Quoted passage.
John Kennedy

Vincentian Community - Community for the Mission

by Santiago Azcárate, C.M.

Visitor of Zaragoza

9.VI.2001

Considering the concrete specification of the theme proposed to us, I will concentrate directly on the part assigned to me. Only in passing will I refer to St. Vincent following our traditions, since I suppose this will be treated adequately by different speakers.

My reflection treats of the theme “Vincentian Community, Community for the Mission.” And I have chosen as a theme text no. 19 of the Constitutions, a number which makes three basic affirmations:

The Vincentian Community is for the evangelization of the poor.

The Vincentian Community is dedicated to the preparation of apostolic activity, to encourage and help it constantly.

All must dedicate themselves, in fraternal unity, to the continual renovation of our common mission.

Community and mission appear then, in this number of our constitutions, to be intrinsically united. So, from the very beginning of the norms on community life, it is clearly recognized that Community is for the Mission.

We have really an affirmation that there can be no Christian community which is not at the same time a missionary community. The document “Fraternal Life in Community” (58) says: “As the Holy Spirit annointed the Church in the Cenacle it order to send it to evangelize the world, so every religious community, as an authentic emanation of the resurrected Lord, is by its very nature, apostolic. Community and Mission are co-penetrated and mutually involved, so much so that community represents the source, and at the same time, the fruit of the mission, community is missionary and the mission is community.

The fact is that the community itself has a missionary signification, since the mission which it has received from Christ is to realize unity among ourselves. “By this they will know that you are my disciples: if you have love for one another” (Jn 13:35). And we know very well how in the primitive Church it was the fraternal testimony of the community that advanced the faith, so much so that Acts usually takes for granted a direct relation between the unity of the first Christians and the arrival of new believers (Acts: 2:44-47; 4:32-33; 5:12-14). So we have a reciprocity between community and mission: community is for the mission, and mission creates community.

1. Community and Mission in our Vincentian roots

All this is clearly seen in the very beginnings of our Vincentian community. Our Company was born as an apostolic group. The mission to the poor country people brought about the union of the first priests with Vincent De Paul, so that the contract of 17 April 1625 stresses clearly the primary apostolic character of the community (It will dedicate itself entirely and exclusively to the salvation of the poor, going from village to village… They will live in common under obedience to M. de Paul… they will be obliged to go every five years to all the lands of the founders…”). After Folleville, experience which originated this movement, the mission proved to be too much for only one person, which made it necessary to recruit more priests for the mission. It was this mission that resulted in the forming of a society of priests in apostolic community.

We are not, nevertheless, faced with a community merely instrumental in serving one task, but with a group which, following the example of Christ, Evangelizer of the poor, in the company of his disciples, comes together for mission and to show, both by apostolic labor and its style of life, that God loves the poor. In this sense we cannot forget that the Mission is directed more to a constituted body than to persons.

The Mission is confided to the Congregation (C. 19), and then, through it, to the confreres. Apostolic life and community life cannot be separated.

We speak, furthermore, of community for the mission because that was the vision of the life of Christ, evangelization of the poor as a sign of the arrival of the Kingdom, that which defines and gives theological life to the Vincentian community; being the common missionary perspective that stimulates personal evangelical ardor, common life, and apostolic service.

Source data.

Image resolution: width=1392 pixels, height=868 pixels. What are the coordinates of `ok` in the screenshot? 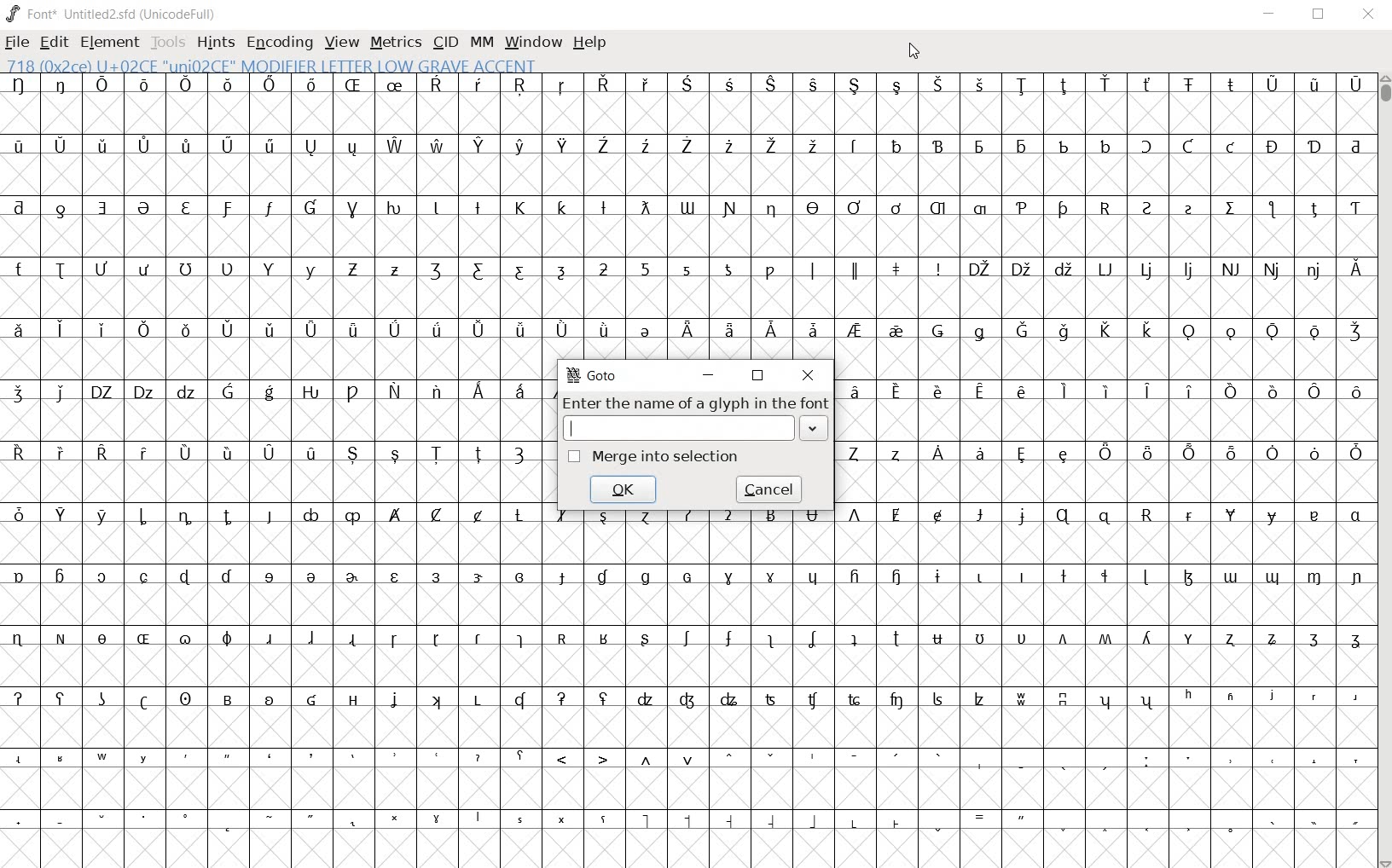 It's located at (624, 488).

The task. In the reflection on Vincentian community, condense the paragraph beginning "All this is clearly seen in the very beginnings" into a shorter version that keeps its main facts. Answer using only the reflection on Vincentian community.

Completed task. The Vincentian community began as an apostolic group. Its mission to poor country people united the first priests with Vincent De Paul. The contract of 17 April 1625 stresses the community's primary apostolic character: total and exclusive dedication to the salvation of the poor, going from village to village, living in common under obedience to M. de Paul, and going every five years to all the lands of the founders. After Folleville, the experience that started the movement, the mission proved too much for one person, so more priests were recruited. This mission resulted in a society of priests in apostolic community.